Task prompt —
The response should be the data again, identical in every line.

━━━━━━

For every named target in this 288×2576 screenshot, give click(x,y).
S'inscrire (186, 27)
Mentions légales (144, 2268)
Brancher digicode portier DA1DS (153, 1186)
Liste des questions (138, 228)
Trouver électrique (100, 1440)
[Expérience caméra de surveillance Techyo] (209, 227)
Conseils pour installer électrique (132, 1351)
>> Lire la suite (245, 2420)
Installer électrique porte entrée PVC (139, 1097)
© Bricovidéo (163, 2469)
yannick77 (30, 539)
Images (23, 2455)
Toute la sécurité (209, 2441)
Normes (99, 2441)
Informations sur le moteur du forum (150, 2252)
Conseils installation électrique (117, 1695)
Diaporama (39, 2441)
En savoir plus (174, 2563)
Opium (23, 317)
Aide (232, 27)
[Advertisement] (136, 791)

━━━━━━

Result below —
For every named target in this 288×2576 screenshot, give click(x,y).
S'inscrire (186, 27)
Mentions légales (144, 2268)
Brancher digicode portier DA1DS (153, 1186)
Liste des questions (138, 228)
Trouver électrique (100, 1440)
[Expérience caméra de surveillance Techyo] (209, 227)
Conseils pour installer électrique (132, 1351)
>> Lire la suite (245, 2420)
Installer électrique porte entrée PVC (139, 1097)
© Bricovidéo (163, 2469)
yannick77 (30, 539)
Images (23, 2455)
Toute la sécurité (209, 2441)
Normes (99, 2441)
Informations sur le moteur du forum (150, 2252)
Conseils installation électrique (117, 1695)
Diaporama (39, 2441)
En savoir plus (174, 2563)
Opium (23, 317)
Aide (232, 27)
[Advertisement] (136, 791)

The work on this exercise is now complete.